Wo ich herkam, standen alte Trucks mit großen erdverkrusteten Rädern vor den Häusern, in denen eine Party stieg.
Abbi Glines Schreibstil ist definitiv etwas für Schnellleser. Er lässt sich flüssig und - Achtung, Überraschung! - schnell lesen, sodass die Seiten nur so fliegen. Das war's allerdings auch schon, denn viel mehr gibt Glines Schreibstil dann doch wieder nicht her.
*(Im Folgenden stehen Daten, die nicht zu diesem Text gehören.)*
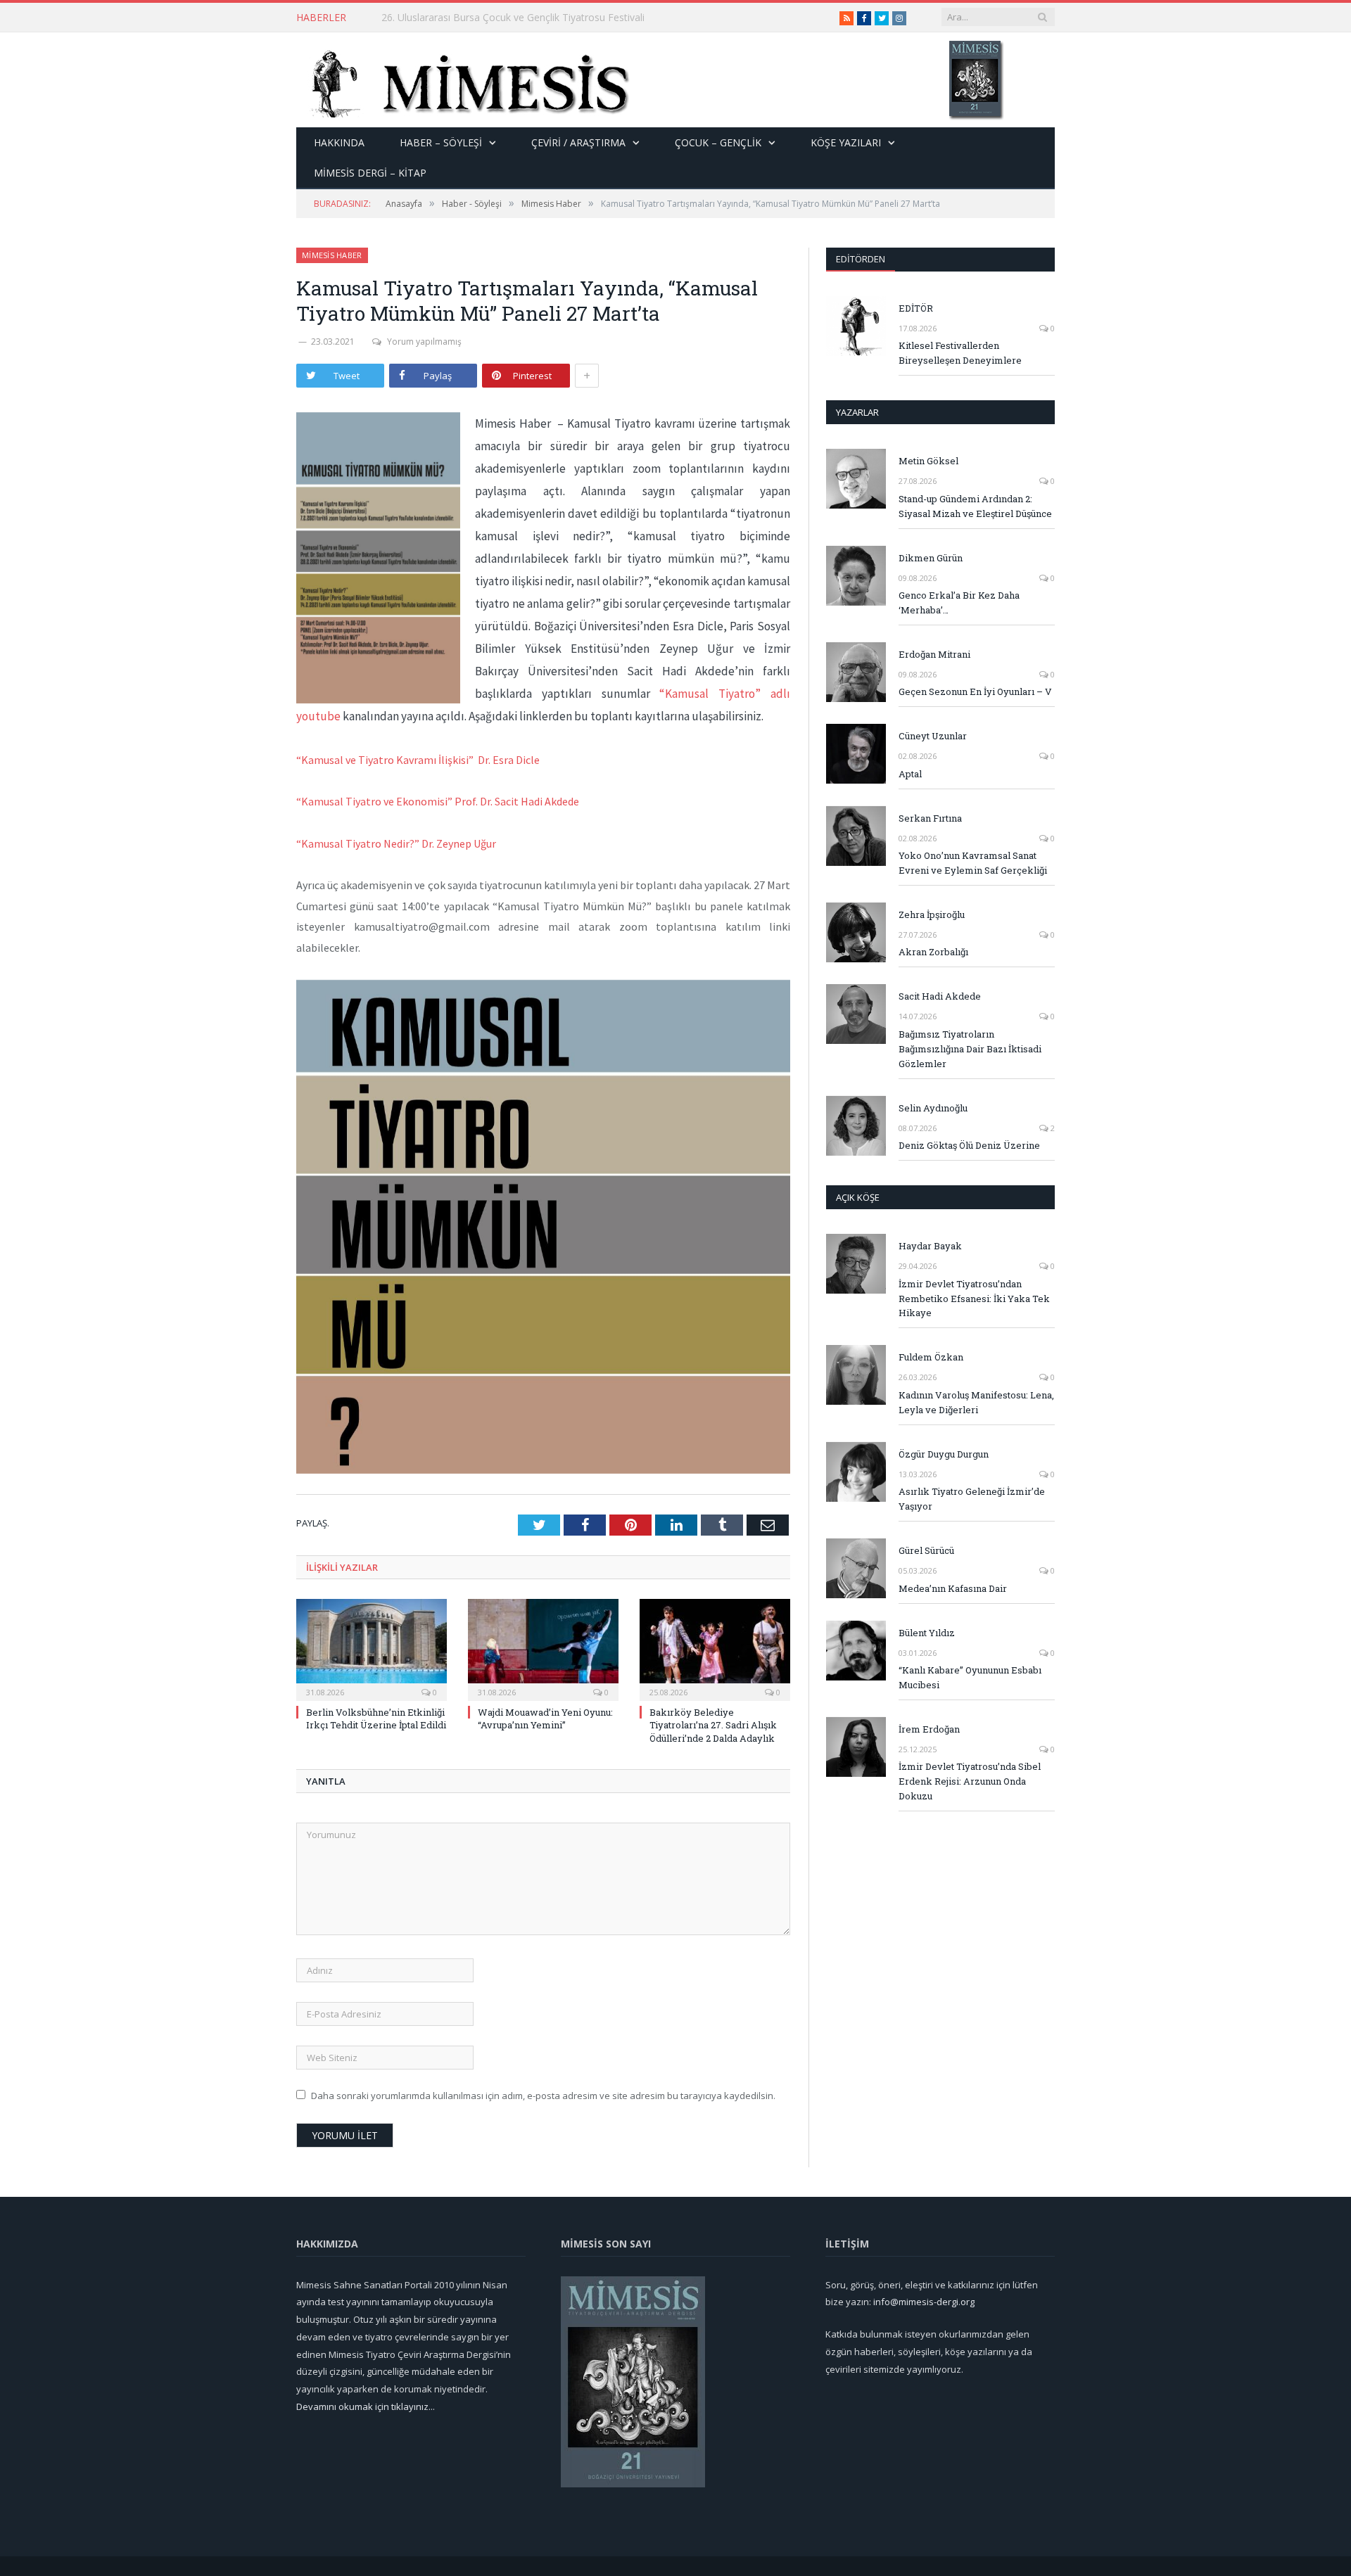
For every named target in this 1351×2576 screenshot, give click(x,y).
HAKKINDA (339, 142)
Zwar kann sie erotische Szenen durchaus gut beschreiben und scheut nicht davor, Worte wie "Penis" zu benutzen (was ja fast an ein Wunder grenzt!), Besonderheiten weist ihre Schreibe dafür aber trotzdem nicht auf. Dennoch liest sich das Buch verblüffend gut, wenn auch die familiären Verstrickungen oft zur Verwirrung führen.
Sex sells! Nachdem E.L. James es vorgemacht hat, dürfte auch den meisten anderen Autoren klar geworden sein, dass die schönste Nebensache der Welt durchaus etwas in Büchern zu suchen hat und
Begeisterungswellen in der ganzen Welt auszulösen scheint. Es wirkt beinahe, als wäre eine Barriere durchbrochen worden, die nun jedem klar macht, dass es so etwas wie körperliche Liebe tatsächlich gibt und das darüber zu schreiben längst kein Tabuthema mehr ist - in jeglicher Hinsicht. Das dachte sich dann wohl auch Abbi Glines, die ihre Sexphantasien nicht mehr für sich behalten konnte und uns mit einem weiteren Paar erfreut, dass Meister im Matrazensport ist. Und wo Verführung und Sex sind, kann das Drama natürlich nicht weit entfernt sein!
Generell scheinen derartige Bücher immer mit denselben Klischees einherzugehen - reicher, ungezähmter und sexsüchtiger Schönheitsgott verliebt sich in naives, tiefgründiges Mädchen, das sich seiner Attraktivität in keinster Weise bewusst ist und lässt diese sogar als erste Frau in sein Heiligtum: Sein Schlafzimmer! Klingelt's? Kaum zu glauben, wie originell und kreativ manche Autoren sein können, aber Abbi Glines bedient sich wirklich jeglichem Klischee, dass sie finden konnte, sodass es der seichten Lektüre öfters mal an Glaubwürdigkeit mangelt. Würde man das Ganze als reine Erotikliteratur bezeichnen - okay, aber Abbi Glines konnte sich wohl nicht so ganz entscheiden und so wird reine körperliche Anziehung direkt als tiefe, niemals endende Liebe bezeichnet.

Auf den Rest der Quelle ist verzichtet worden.